### Material for this task
-- START --

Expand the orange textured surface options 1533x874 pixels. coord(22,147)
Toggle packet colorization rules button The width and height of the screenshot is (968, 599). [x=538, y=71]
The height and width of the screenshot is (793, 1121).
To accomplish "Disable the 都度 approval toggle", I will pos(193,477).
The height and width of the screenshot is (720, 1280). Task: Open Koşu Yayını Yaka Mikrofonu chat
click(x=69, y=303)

-- END --
-- START --

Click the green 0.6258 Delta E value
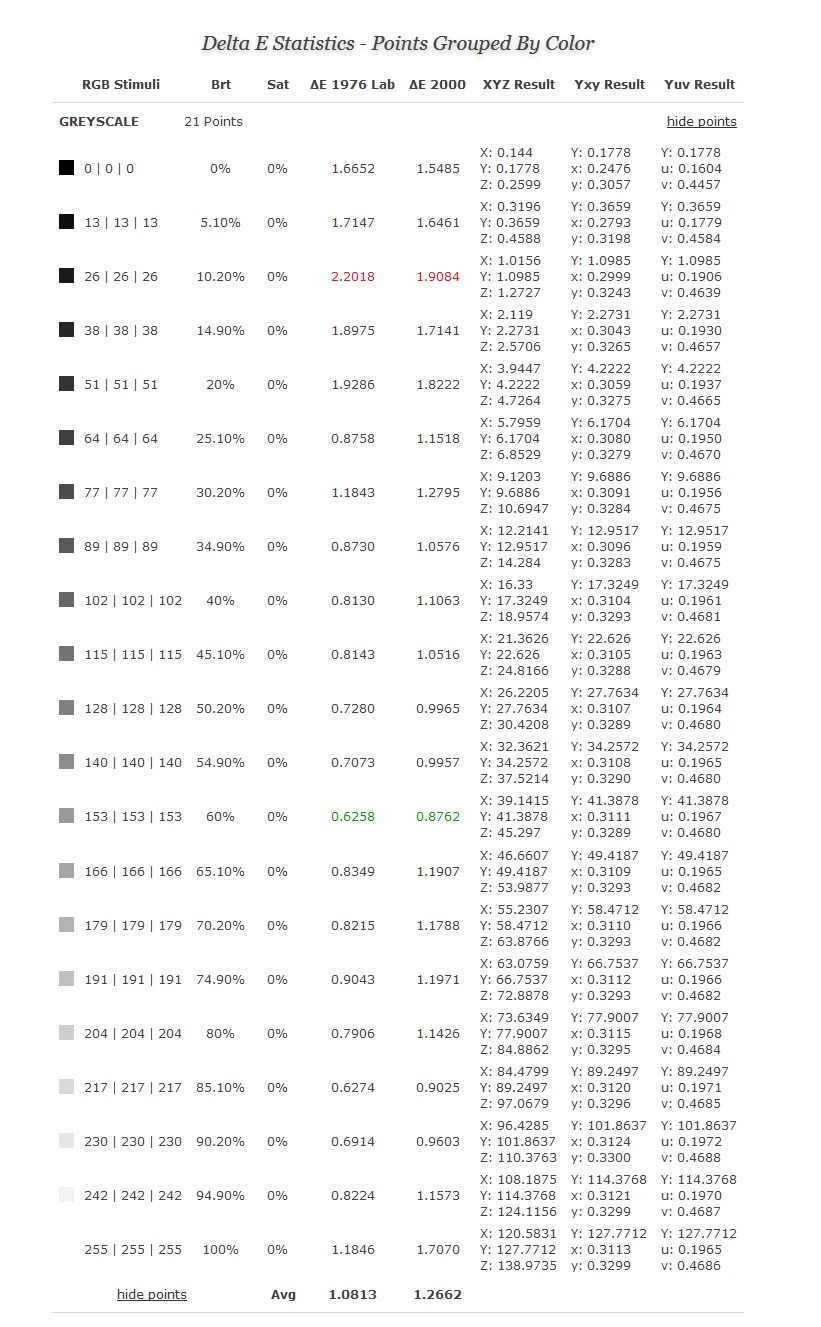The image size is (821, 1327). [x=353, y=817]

-- END --

Put the material above, starting at the line that contains "Toggle packet colorization" and ending at the line that contains "click(x=69, y=303)", into a two-column CSV with the headers input and output. Give one row for each piece of text and its answer, with each value in a single quoted field and any line breaks replaced by spaces.

input,output
"Toggle packet colorization rules button The width and height of the screenshot is (968, 599).","[x=538, y=71]"
"The height and width of the screenshot is (793, 1121). To accomplish ""Disable the 都度 approval toggle"",","I will pos(193,477)."
"The height and width of the screenshot is (720, 1280). Task: Open Koşu Yayını Yaka Mikrofonu chat","click(x=69, y=303)"